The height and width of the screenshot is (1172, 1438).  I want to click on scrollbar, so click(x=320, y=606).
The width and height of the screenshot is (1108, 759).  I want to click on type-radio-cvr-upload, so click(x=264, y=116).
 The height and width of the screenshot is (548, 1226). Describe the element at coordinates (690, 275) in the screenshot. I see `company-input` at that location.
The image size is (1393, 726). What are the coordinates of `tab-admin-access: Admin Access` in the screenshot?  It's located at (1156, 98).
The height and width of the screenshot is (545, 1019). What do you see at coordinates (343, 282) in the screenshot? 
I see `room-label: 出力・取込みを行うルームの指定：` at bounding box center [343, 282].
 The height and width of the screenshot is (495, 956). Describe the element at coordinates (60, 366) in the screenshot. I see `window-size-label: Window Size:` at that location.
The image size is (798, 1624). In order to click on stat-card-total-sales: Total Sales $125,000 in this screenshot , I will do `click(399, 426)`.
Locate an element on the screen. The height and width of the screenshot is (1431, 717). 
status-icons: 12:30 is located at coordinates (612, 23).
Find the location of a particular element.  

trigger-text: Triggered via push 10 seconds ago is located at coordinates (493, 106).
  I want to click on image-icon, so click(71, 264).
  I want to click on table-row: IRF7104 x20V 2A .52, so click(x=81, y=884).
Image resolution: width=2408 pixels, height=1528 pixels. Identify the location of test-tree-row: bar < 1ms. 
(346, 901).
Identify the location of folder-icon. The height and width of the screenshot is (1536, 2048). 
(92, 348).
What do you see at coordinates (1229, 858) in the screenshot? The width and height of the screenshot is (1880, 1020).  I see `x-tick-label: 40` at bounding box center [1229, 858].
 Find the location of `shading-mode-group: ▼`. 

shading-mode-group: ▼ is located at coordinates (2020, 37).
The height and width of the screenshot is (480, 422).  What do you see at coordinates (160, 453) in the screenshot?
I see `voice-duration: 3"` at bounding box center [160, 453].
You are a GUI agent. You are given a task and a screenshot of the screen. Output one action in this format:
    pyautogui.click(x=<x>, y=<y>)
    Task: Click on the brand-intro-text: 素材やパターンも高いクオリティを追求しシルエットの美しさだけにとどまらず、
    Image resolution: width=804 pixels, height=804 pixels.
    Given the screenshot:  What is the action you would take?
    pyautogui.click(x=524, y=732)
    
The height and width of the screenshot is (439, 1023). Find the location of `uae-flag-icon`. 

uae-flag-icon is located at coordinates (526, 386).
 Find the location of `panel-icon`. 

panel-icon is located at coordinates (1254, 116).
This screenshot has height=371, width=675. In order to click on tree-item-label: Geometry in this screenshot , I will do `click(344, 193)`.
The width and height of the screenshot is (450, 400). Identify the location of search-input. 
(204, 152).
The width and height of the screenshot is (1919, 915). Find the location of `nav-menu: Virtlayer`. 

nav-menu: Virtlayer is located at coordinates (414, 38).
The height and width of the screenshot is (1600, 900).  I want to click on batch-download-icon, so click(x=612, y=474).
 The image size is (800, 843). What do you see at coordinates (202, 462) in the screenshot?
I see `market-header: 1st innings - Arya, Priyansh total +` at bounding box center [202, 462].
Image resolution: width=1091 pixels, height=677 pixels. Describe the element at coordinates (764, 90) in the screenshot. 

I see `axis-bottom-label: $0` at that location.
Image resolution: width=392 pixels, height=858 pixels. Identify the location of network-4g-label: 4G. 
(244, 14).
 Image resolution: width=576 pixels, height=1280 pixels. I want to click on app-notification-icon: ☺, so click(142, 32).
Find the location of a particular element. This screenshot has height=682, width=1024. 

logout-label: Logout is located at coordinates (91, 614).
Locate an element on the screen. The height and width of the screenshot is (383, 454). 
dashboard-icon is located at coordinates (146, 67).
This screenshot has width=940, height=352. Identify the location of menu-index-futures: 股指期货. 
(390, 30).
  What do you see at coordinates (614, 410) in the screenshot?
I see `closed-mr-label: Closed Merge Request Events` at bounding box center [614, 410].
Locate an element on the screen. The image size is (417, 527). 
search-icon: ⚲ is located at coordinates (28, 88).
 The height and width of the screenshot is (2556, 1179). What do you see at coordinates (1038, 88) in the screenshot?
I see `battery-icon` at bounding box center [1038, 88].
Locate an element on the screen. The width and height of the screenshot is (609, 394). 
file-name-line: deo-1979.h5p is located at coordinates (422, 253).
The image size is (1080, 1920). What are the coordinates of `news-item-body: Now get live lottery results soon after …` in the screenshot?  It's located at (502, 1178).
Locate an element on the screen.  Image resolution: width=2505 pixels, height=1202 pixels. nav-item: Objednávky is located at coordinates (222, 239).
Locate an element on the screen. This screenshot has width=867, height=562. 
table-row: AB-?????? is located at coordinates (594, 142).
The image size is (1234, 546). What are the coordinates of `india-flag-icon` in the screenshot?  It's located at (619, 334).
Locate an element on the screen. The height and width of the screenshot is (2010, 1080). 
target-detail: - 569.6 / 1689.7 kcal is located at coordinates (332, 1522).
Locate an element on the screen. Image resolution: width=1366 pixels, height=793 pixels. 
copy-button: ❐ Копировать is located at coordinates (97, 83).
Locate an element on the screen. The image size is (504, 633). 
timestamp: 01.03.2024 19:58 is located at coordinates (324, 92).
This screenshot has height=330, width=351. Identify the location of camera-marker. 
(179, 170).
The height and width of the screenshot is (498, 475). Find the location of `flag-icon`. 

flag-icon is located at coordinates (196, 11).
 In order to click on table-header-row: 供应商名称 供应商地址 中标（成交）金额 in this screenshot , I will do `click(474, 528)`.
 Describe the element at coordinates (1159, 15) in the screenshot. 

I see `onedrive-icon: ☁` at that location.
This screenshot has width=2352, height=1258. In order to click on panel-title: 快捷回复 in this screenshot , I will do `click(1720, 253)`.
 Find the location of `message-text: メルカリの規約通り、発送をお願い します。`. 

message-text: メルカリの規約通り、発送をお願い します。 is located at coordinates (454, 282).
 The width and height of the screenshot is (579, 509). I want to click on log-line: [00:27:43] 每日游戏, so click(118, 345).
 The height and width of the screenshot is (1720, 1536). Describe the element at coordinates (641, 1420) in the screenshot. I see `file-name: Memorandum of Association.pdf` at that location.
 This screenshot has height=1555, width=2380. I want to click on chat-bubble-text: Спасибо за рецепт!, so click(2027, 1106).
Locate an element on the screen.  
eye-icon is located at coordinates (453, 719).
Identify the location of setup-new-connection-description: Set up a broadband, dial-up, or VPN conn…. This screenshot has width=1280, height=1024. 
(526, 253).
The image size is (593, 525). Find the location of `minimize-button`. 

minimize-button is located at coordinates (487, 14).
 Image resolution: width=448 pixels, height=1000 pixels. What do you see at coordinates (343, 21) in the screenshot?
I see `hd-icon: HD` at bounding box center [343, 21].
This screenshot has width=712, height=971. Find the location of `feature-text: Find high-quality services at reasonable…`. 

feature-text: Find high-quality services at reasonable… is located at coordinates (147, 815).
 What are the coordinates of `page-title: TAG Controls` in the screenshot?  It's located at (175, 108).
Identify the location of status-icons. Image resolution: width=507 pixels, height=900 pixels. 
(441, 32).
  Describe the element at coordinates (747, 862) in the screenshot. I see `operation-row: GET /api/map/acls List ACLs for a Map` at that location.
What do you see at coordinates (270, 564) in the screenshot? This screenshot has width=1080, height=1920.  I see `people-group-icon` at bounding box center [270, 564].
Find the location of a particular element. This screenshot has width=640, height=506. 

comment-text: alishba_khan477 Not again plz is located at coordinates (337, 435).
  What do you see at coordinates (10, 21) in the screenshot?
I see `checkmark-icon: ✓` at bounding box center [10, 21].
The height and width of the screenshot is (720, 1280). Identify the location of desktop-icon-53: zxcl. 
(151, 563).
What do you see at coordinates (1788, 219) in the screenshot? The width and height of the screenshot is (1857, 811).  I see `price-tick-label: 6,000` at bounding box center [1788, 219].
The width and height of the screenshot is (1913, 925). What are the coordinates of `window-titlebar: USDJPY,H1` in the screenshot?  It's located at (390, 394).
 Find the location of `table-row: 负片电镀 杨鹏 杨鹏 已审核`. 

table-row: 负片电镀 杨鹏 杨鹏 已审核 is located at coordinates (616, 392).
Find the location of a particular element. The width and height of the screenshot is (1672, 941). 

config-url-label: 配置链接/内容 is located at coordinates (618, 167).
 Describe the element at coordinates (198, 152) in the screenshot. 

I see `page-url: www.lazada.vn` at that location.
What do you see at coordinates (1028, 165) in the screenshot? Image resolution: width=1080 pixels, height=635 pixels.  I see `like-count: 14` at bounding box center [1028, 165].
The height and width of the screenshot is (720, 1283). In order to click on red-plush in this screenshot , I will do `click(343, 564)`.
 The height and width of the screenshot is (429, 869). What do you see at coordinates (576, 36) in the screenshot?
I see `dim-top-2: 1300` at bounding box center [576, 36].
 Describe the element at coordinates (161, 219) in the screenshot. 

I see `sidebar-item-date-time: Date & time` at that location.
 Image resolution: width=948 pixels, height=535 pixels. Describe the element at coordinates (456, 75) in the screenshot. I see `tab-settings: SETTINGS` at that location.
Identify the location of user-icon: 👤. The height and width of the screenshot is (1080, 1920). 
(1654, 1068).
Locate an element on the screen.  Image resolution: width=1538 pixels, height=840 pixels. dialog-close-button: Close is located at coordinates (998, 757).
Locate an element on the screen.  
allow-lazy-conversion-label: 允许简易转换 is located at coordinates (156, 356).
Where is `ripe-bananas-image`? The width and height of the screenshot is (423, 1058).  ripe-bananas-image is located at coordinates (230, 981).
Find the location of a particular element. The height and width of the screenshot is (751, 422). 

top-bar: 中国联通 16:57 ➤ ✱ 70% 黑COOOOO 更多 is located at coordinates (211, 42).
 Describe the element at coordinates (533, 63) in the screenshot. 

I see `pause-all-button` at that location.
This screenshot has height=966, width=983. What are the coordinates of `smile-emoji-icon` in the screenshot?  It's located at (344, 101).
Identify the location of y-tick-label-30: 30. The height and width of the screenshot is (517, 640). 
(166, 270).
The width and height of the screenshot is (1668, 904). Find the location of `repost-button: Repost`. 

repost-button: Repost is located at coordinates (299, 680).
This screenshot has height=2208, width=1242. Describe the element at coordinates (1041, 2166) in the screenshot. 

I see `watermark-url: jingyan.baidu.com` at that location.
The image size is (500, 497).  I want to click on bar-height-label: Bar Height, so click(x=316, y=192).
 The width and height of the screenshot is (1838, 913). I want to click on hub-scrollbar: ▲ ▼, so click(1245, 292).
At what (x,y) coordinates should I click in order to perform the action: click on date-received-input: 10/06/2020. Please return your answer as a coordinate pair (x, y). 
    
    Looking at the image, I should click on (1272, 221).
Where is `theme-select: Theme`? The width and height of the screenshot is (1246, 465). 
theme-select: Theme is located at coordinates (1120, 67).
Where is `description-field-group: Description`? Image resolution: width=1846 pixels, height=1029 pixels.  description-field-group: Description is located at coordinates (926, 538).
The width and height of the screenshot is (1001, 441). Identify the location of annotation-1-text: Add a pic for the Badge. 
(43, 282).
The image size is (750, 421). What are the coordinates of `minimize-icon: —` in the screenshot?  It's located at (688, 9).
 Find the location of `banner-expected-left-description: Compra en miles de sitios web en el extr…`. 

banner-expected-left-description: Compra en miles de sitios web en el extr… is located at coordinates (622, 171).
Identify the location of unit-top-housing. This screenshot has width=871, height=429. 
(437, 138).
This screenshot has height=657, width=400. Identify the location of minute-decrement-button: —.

§ To-do item: Can you rewrite everything from the start of the items down to the line containing "shading-mode-group: ▼ is", with "Identify the location of" changed to "Find the position of" and nothing else altered?

§ Response to the task:
The height and width of the screenshot is (1172, 1438).  I want to click on scrollbar, so click(x=320, y=606).
The width and height of the screenshot is (1108, 759).  I want to click on type-radio-cvr-upload, so click(x=264, y=116).
 The height and width of the screenshot is (548, 1226). Describe the element at coordinates (690, 275) in the screenshot. I see `company-input` at that location.
The image size is (1393, 726). What are the coordinates of `tab-admin-access: Admin Access` in the screenshot?  It's located at (1156, 98).
The height and width of the screenshot is (545, 1019). What do you see at coordinates (343, 282) in the screenshot? 
I see `room-label: 出力・取込みを行うルームの指定：` at bounding box center [343, 282].
 The height and width of the screenshot is (495, 956). Describe the element at coordinates (60, 366) in the screenshot. I see `window-size-label: Window Size:` at that location.
The image size is (798, 1624). In order to click on stat-card-total-sales: Total Sales $125,000 in this screenshot , I will do `click(399, 426)`.
Locate an element on the screen. The height and width of the screenshot is (1431, 717). 
status-icons: 12:30 is located at coordinates (612, 23).
Find the location of a particular element.  

trigger-text: Triggered via push 10 seconds ago is located at coordinates (493, 106).
  I want to click on image-icon, so click(71, 264).
  I want to click on table-row: IRF7104 x20V 2A .52, so click(x=81, y=884).
Image resolution: width=2408 pixels, height=1528 pixels. Find the position of test-tree-row: bar < 1ms. 
(346, 901).
Find the position of folder-icon. The height and width of the screenshot is (1536, 2048). 
(92, 348).
What do you see at coordinates (1229, 858) in the screenshot? The width and height of the screenshot is (1880, 1020).  I see `x-tick-label: 40` at bounding box center [1229, 858].
 Find the location of `shading-mode-group: ▼`. 

shading-mode-group: ▼ is located at coordinates (2020, 37).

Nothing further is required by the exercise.